§ Passage shown:
========================================
Metamath Proof Explorer

Theorem imdiv

Description: Imaginary part of a division. Related to immul2 . (Contributed by Mario Carneiro, 20-Jun-2015)

		Ref	Expression
	Assertion	imdiv	⊢ ( ( 𝐴 ∈ ℂ ∧ 𝐵 ∈ ℝ ∧ 𝐵 ≠ 0 ) → ( ℑ ‘ ( 𝐴 / 𝐵 ) ) = ( ( ℑ ‘ 𝐴 ) / 𝐵 ) )

Proof

Step	Hyp	Ref	Expression
1		ancom	⊢ ( ( ( 𝐵 ∈ ℝ ∧ 𝐵 ≠ 0 ) ∧ 𝐴 ∈ ℂ ) ↔ ( 𝐴 ∈ ℂ ∧ ( 𝐵 ∈ ℝ ∧ 𝐵 ≠ 0 ) ) )
2		3anass	⊢ ( ( 𝐴 ∈ ℂ ∧ 𝐵 ∈ ℝ ∧ 𝐵 ≠ 0 ) ↔ ( 𝐴 ∈ ℂ ∧ ( 𝐵 ∈ ℝ ∧ 𝐵 ≠ 0 ) ) )
3	1 2	bitr4i	⊢ ( ( ( 𝐵 ∈ ℝ ∧ 𝐵 ≠ 0 ) ∧ 𝐴 ∈ ℂ ) ↔ ( 𝐴 ∈ ℂ ∧ 𝐵 ∈ ℝ ∧ 𝐵 ≠ 0 ) )
4		rereccl	⊢ ( ( 𝐵 ∈ ℝ ∧ 𝐵 ≠ 0 ) → ( 1 / 𝐵 ) ∈ ℝ )
5	4	anim1i	⊢ ( ( ( 𝐵 ∈ ℝ ∧ 𝐵 ≠ 0 ) ∧ 𝐴 ∈ ℂ ) → ( ( 1 / 𝐵 ) ∈ ℝ ∧ 𝐴 ∈ ℂ ) )
6	3 5	sylbir	⊢ ( ( 𝐴 ∈ ℂ ∧ 𝐵 ∈ ℝ ∧ 𝐵 ≠ 0 ) → ( ( 1 / 𝐵 ) ∈ ℝ ∧ 𝐴 ∈ ℂ ) )
7		immul2	⊢ ( ( ( 1 / 𝐵 ) ∈ ℝ ∧ 𝐴 ∈ ℂ ) → ( ℑ ‘ ( ( 1 / 𝐵 ) · 𝐴 ) ) = ( ( 1 / 𝐵 ) · ( ℑ ‘ 𝐴 ) ) )
========================================
§ Rows of pointing data:
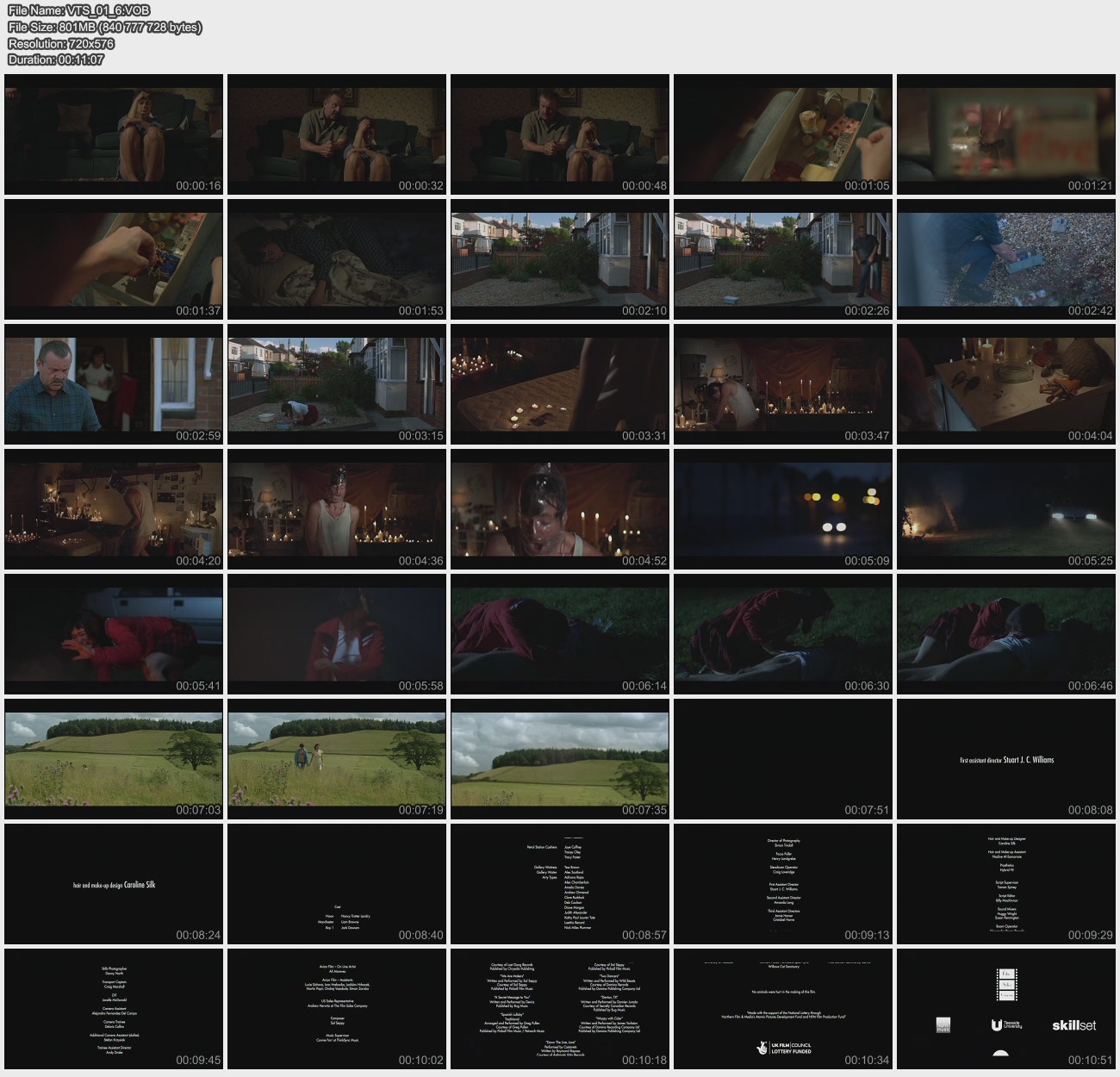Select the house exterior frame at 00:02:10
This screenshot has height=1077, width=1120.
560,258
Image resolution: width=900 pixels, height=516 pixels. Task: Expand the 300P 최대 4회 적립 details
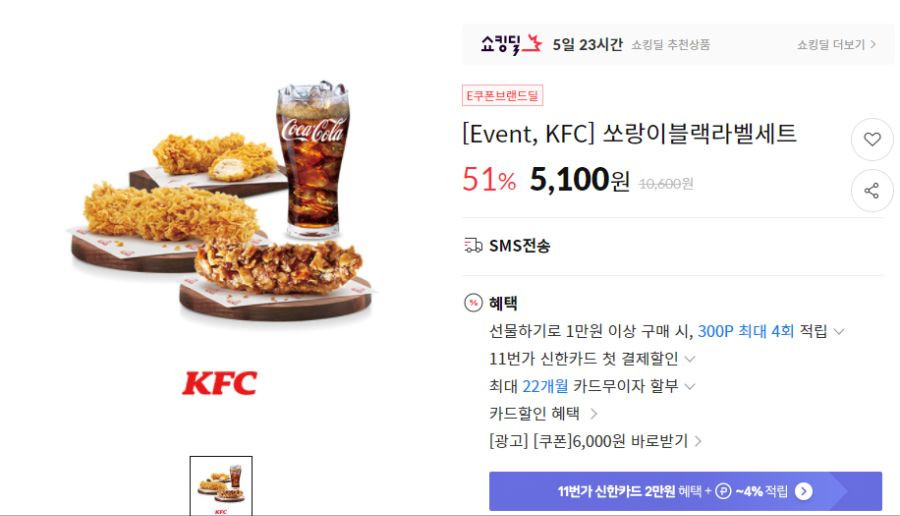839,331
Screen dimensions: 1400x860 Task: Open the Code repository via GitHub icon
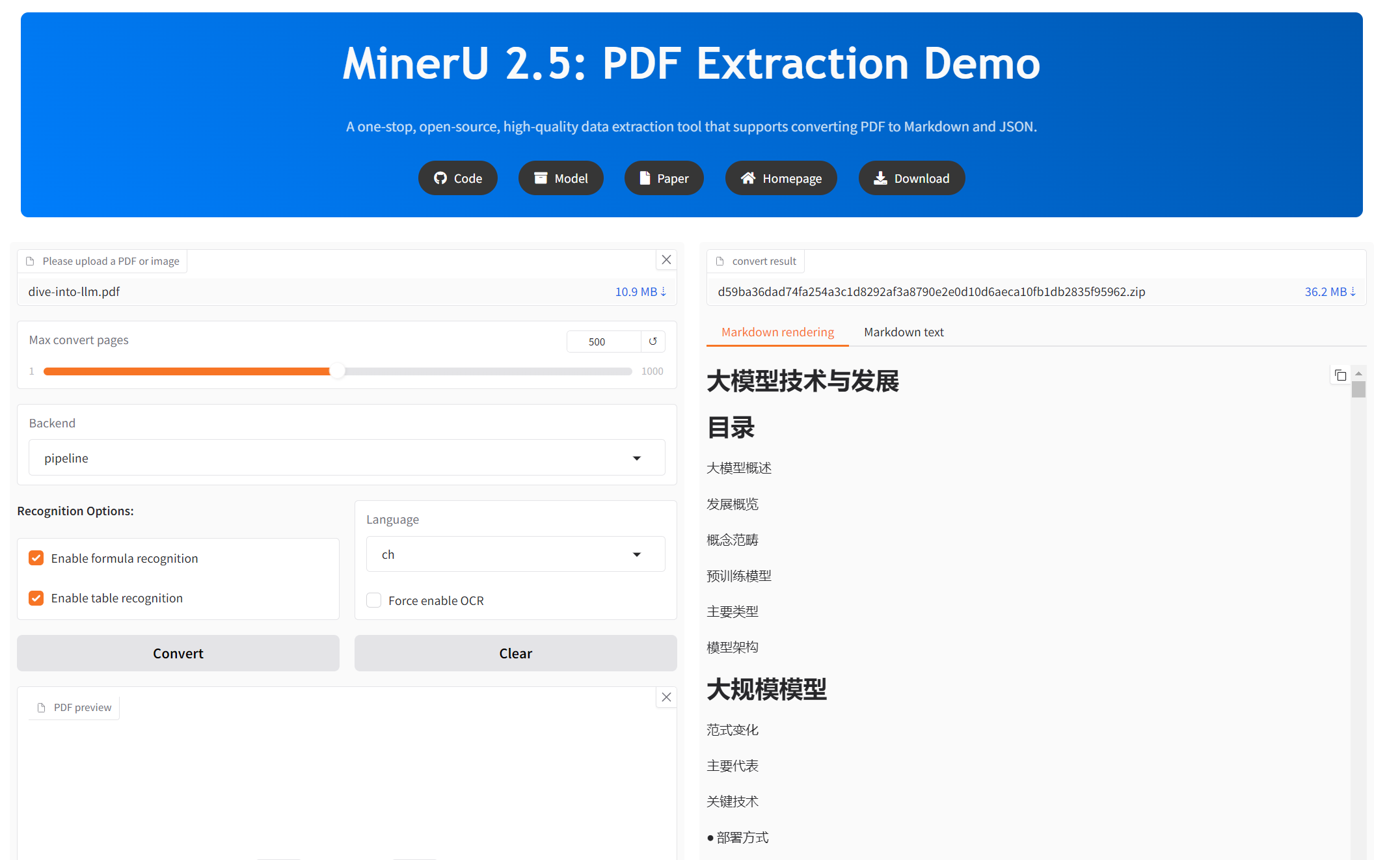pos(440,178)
========================================
§ Parts of the exercise:
**A.** On the imdiv page, who contributed the theorem, and on what date?
**B.** Carry the imdiv page forward past its last proof step.

§ Results in order:
**A.** Mario Carneiro, on 20-Jun-2015.

**B.**
8	6 7	syl	⊢ ( ( 𝐴 ∈ ℂ ∧ 𝐵 ∈ ℝ ∧ 𝐵 ≠ 0 ) → ( ℑ ‘ ( ( 1 / 𝐵 ) · 𝐴 ) ) = ( ( 1 / 𝐵 ) · ( ℑ ‘ 𝐴 ) ) )
9		recn	⊢ ( 𝐵 ∈ ℝ → 𝐵 ∈ ℂ )
10		divrec2	⊢ ( ( 𝐴 ∈ ℂ ∧ 𝐵 ∈ ℂ ∧ 𝐵 ≠ 0 ) → ( 𝐴 / 𝐵 ) = ( ( 1 / 𝐵 ) · 𝐴 ) )
11	10	fveq2d	⊢ ( ( 𝐴 ∈ ℂ ∧ 𝐵 ∈ ℂ ∧ 𝐵 ≠ 0 ) → ( ℑ ‘ ( 𝐴 / 𝐵 ) ) = ( ℑ ‘ ( ( 1 / 𝐵 ) · 𝐴 ) ) )
12	9 11	syl3an2	⊢ ( ( 𝐴 ∈ ℂ ∧ 𝐵 ∈ ℝ ∧ 𝐵 ≠ 0 ) → ( ℑ ‘ ( 𝐴 / 𝐵 ) ) = ( ℑ ‘ ( ( 1 / 𝐵 ) · 𝐴 ) ) )
13		imcl	⊢ ( 𝐴 ∈ ℂ → ( ℑ ‘ 𝐴 ) ∈ ℝ )
14	13	recnd	⊢ ( 𝐴 ∈ ℂ → ( ℑ ‘ 𝐴 ) ∈ ℂ )
15	14	3ad2ant1	⊢ ( ( 𝐴 ∈ ℂ ∧ 𝐵 ∈ ℝ ∧ 𝐵 ≠ 0 ) → ( ℑ ‘ 𝐴 ) ∈ ℂ )
16	9	3ad2ant2	⊢ ( ( 𝐴 ∈ ℂ ∧ 𝐵 ∈ ℝ ∧ 𝐵 ≠ 0 ) → 𝐵 ∈ ℂ )
17		simp3	⊢ ( ( 𝐴 ∈ ℂ ∧ 𝐵 ∈ ℝ ∧ 𝐵 ≠ 0 ) → 𝐵 ≠ 0 )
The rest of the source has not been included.